Ashcroft hasn't burned up a group of Americans on nationwide television. If he had done something so reprehensible, I would expect you to attack him.
Instead, you are taking the Patriot Act to the extreme interpretation, and attacking him based on your suspicions.
Hindsight always is easy. There is plenty of culpability for failing to anticipate Sept. 11, and even if mistakes weren't made, the tragedy might have occurred anyway. But as the nation's chief law enforcement officer, John Ashcroft's pre-Sept. 11 agenda was fighting gun control, abortion, state laws permitting assisted suicide or medical marijuana and going after hookers and their clients, not terrorism.
An attorney general sets a tone; there are many more crimes than crime-catchers in America so priorities are important. Under Robert F. Kennedy, ambitious U.S. attorneys general or FBI agents zeroed in on organized crime. Under Janet Reno, prosecutions for Medicare and Medicaid fraud, a cause of hers, soared.

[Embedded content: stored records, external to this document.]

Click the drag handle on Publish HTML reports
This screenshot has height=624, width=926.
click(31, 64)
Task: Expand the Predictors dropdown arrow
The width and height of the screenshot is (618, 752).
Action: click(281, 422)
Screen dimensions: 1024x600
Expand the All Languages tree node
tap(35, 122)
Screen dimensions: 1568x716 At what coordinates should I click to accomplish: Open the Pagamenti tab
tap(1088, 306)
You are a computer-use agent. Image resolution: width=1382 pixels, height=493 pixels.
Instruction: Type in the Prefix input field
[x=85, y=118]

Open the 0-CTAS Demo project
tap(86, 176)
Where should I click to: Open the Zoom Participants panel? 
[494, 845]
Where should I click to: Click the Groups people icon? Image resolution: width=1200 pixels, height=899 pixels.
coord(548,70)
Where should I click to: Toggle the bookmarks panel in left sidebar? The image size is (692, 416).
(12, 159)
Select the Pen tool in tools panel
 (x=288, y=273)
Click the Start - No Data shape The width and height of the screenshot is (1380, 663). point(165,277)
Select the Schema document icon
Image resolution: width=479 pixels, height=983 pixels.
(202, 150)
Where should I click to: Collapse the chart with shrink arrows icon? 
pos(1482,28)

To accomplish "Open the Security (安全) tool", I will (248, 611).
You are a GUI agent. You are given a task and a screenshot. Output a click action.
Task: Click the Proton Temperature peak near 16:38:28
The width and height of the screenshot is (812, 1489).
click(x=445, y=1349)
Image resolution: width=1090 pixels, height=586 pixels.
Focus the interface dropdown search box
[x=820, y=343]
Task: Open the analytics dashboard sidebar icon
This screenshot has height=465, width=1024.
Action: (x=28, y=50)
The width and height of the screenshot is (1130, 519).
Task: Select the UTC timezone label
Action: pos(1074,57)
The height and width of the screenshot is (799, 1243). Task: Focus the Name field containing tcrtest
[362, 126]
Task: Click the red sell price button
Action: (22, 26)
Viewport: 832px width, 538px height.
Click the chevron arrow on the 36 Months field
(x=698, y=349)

There is no reason to think Mr. Ashcroft ordered federal agents in New Orleans to spends hundreds and hundreds of hours watching and wiretapping brothels. But his underlings clearly knew that proving that sin and sex were pervasive wouldn't displease the boss. The endless drudgery of monitoring flight schools was not the path to advancement in the Ashcroft criminal justice system.